## Texto fornecido
_ _ _

No dia do sismo que devastou L'Aquila e matou pelo menos 294 pessoas no Centro de Itália, mais de mil feridos dirigiram-se para o hospital da cidade, San Salvatore. Poucas horas depois, o edifício era evacuado. Ontem soube-se que não podia sequer estar aberto porque não tinha licença de habitação, o documento que certifica que uma construção cumpre os critérios de segurança, higiene e salubridade.

Para o procurador Alfredo Rossini, o inquérito sobre o terramoto que devastou a região de Abruzzo será "a mãe de todas as investigações", com 20 mil edifícios para verificar. Segundo o diário La Repubblica, o Hospital San Salvatore é já uma das prioridades deste inquérito, que visa apurar eventuais responsabilidades criminais e que o próprio Presidente, Giorgio Napolitano, tinha pedido.

De acordo com o diário italiano, as informações sobre o hospital fazem parte de um relatório enviado ao Governo Regional de Abruzzo e ao Ministério da Saúde italiano. O projecto do San Salvatore data de 1967, mas o hospital só foi inaugurado em 2000. "A parte derrubada pelo terramoto foi a primeira a ser inaugurada", escreve o La Repubblica.

As informações sobre suspeitas de más construções e avisos ignorados têm sido uma constante desde o sismo de dia 6. "Grau de segurança: próximo de zero", escrevia-se relativamente ao palácio onde funcionava a Câmara Municipal de L'Aquila numa avaliação aos "edifícios sensíveis" terminada há um ano, escreve o Corriere della Sera. As consequências do sismo para o conjunto dos edifícios também começam a ser conhecidas de forma sistematizada: o abalo (a que se seguiram dez mil réplicas) deixou inabitável uma casa em cada três na região afectada.

Na cidade de L'Aquila, capital de Abruzzo, onde o abalo chegou aos 6,3 pontos na escala de Richter e viviam 50 mil pessoas, uma casa em cada duas ficou inabitável. E entre as casas consideradas habitáveis, em 20 por cento delas terão de se realizar obras, segundo os peritos enviados para a região e citados pelo jornal La Stampa. Os primeiros dados sobre as lojas e as empresas indicam que 30 mil pessoas vão perder o emprego só por causa dos estragos nos edifícios.

_ _ _

## Dados fornecidos
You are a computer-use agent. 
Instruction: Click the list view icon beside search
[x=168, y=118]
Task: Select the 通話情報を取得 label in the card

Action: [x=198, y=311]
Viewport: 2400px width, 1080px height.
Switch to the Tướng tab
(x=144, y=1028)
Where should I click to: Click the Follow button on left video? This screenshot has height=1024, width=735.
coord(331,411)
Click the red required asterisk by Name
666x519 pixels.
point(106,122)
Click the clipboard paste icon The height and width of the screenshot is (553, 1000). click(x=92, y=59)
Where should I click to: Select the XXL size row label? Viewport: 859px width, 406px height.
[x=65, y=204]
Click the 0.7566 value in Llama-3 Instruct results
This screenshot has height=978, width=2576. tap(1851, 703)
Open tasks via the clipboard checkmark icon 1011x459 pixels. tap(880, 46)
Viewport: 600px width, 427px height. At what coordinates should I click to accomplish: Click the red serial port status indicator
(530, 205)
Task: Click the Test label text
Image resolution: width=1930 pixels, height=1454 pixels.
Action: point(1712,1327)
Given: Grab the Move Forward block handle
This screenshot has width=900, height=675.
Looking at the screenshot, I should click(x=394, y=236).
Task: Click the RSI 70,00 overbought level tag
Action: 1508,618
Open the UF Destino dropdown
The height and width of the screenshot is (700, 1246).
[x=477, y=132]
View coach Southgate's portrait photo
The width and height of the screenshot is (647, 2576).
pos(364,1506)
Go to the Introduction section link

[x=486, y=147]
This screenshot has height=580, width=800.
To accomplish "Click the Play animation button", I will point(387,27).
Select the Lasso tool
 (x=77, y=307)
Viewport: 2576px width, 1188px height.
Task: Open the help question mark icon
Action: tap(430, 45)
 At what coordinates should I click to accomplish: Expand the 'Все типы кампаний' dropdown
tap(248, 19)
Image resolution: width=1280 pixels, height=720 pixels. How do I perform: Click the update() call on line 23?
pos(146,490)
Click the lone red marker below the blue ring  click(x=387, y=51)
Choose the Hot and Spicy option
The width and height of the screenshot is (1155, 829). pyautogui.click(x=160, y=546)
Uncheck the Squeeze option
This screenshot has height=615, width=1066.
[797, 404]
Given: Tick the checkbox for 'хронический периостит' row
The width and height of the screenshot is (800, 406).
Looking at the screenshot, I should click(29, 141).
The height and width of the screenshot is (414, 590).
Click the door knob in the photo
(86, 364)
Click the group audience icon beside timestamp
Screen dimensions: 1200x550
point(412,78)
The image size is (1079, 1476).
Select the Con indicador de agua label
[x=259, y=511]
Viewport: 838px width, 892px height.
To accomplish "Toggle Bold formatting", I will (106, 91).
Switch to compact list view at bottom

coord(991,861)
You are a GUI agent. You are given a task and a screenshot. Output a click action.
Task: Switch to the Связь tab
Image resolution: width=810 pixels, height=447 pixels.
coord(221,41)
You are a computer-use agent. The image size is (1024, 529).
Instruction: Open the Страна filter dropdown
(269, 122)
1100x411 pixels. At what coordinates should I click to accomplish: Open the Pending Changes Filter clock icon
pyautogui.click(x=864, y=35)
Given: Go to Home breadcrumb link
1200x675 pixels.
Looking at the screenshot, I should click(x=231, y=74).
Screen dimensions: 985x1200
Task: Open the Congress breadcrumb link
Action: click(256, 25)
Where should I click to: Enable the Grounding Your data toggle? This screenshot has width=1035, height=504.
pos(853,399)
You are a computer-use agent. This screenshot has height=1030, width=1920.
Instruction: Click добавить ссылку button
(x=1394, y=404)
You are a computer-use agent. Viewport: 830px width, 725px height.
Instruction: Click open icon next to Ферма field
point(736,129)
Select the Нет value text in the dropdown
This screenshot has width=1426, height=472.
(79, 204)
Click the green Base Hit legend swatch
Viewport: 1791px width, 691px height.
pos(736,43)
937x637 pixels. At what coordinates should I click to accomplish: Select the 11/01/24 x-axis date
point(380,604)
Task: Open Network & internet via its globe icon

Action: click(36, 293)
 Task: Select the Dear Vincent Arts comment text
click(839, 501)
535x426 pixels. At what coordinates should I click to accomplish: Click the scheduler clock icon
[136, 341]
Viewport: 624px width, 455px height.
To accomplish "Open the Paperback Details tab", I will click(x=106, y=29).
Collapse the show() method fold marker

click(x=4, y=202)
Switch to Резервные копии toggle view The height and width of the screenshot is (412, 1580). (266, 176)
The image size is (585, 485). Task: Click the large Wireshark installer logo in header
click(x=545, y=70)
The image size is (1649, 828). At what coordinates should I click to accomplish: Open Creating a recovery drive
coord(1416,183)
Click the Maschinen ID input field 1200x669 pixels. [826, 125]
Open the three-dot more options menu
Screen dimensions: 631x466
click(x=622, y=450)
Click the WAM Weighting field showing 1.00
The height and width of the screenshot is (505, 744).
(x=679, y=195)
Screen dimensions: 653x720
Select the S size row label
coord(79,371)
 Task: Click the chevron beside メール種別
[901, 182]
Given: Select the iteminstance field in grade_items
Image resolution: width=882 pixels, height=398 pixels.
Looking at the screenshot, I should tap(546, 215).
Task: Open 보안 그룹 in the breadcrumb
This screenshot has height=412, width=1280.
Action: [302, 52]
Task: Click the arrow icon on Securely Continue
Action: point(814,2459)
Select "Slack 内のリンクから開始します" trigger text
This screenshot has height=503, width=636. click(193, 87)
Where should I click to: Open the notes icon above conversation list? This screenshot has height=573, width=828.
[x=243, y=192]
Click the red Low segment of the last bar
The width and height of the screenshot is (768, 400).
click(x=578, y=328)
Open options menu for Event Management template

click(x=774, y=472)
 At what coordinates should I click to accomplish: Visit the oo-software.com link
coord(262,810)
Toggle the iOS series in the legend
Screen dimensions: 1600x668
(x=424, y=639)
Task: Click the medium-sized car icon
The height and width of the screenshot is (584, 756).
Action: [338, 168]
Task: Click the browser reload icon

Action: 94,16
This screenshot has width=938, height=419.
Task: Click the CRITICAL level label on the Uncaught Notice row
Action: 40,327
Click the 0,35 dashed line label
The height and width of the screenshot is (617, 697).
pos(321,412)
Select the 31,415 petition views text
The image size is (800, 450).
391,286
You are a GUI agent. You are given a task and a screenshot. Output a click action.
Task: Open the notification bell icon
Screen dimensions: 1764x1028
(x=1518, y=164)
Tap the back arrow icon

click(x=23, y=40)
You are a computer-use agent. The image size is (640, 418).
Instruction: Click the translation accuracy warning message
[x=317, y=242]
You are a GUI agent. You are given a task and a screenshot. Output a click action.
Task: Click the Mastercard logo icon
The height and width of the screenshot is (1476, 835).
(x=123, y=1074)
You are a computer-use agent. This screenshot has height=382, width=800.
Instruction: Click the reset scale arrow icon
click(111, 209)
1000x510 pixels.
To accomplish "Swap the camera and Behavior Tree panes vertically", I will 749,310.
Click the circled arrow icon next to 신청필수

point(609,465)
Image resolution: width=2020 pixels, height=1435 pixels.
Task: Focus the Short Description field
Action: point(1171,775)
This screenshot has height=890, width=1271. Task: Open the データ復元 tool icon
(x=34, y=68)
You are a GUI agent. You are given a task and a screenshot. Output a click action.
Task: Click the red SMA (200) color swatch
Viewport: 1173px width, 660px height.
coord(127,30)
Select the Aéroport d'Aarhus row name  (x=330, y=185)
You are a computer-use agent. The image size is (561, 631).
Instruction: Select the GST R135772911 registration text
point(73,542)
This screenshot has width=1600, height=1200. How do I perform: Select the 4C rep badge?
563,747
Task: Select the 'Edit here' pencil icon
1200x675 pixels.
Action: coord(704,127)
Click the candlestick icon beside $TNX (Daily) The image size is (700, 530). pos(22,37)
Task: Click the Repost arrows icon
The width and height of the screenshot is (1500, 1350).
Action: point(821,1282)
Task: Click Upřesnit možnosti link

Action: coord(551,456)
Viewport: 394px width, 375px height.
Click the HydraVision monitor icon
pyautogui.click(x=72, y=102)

_ _ _

## Tarefa a realizar A
Responda com base no texto sobre o sismo de L'Aquila:
(i) De que ano data o projecto do Hospital San Salvatore?
(ii) Quantas pessoas viviam na cidade de L'Aquila?
(iii) Quantos edifícios há para verificar no inquérito do procurador Alfredo Rossini?
## Tarefa a realizar B
Transcreva do texto sobre o sismo de L'Aquila tudo desde "Para o procurador" até "o La Repubblica.".
## Tarefa a realizar C
Prossiga o texto sobre o sismo de L'Aquila a partir do ponto em que termina.

## Espaço de resposta A
(i) De 1967.
(ii) 50 mil pessoas.
(iii) 20 mil edifícios.

## Espaço de resposta B
Para o procurador Alfredo Rossini, o inquérito sobre o terramoto que devastou a região de Abruzzo será "a mãe de todas as investigações", com 20 mil edifícios para verificar. Segundo o diário La Repubblica, o Hospital San Salvatore é já uma das prioridades deste inquérito, que visa apurar eventuais responsabilidades criminais e que o próprio Presidente, Giorgio Napolitano, tinha pedido.

De acordo com o diário italiano, as informações sobre o hospital fazem parte de um relatório enviado ao Governo Regional de Abruzzo e ao Ministério da Saúde italiano. O projecto do San Salvatore data de 1967, mas o hospital só foi inaugurado em 2000. "A parte derrubada pelo terramoto foi a primeira a ser inaugurada", escreve o La Repubblica.

## Espaço de resposta C
Os habitantes das casas que os especialistas consideram em condições esperam ainda por um certificado para deixarem as tendas onde agora cai chuva e neve. Os restantes terão de esperar pela reconstrução. O ministro da Defesa, Ignazio La Russa, propõe que se destine a Abruzzo o próximo prémio máximo do sorteio do Supernalotto. "Podia ser como se Abruzzo tivesse ganho, como se tivesse saído um 6 aos afectados pelo terramoto", disse La Russa ao Il Giornale.

O apelo de Saviano
Para o jornalista Roberto Saviano, autor do livro Gomorra (adaptado ao cinema com o mesmo título), o mais importante é criar uma comissão para impedir que a máfia tome conta da reconstrução de Abruzzo. Esse risco existe, sublinha num artigo publicado no La Repubblica. "Aqui, os riscos de infiltrações criminosas são muitos. Desde há anos que os clãs da [máfia napolitana] camorra constroem e investem. E por um estranho paradoxo, até o edifício onde estava encerrada a maior parte dos chefes investidores do sector do cimento, a prisão de L'Aquila, foi o que ficou mais intacto. O mais resistente."

"As famílias da camorra e da ndrangheta [máfia da região da Calábria] sempre estiveram aqui. E não só por nas prisões de Abruzzo estar a elite dos chefes da camorra empresarial", escreve o napolitano, que vive sob ameaça de morte da camorra. Saviano aparece pouco em público, mas deixou-se fotografar em visita à zona afectada pelo sismo. "Não permitiremos especulações, escreve-o. Diz alto que não devem sequer pensar em repor o cimento. Aqui decidimos nós como reconstruir a nossa terra", pediu ao escritor um habitante de L'Aquila.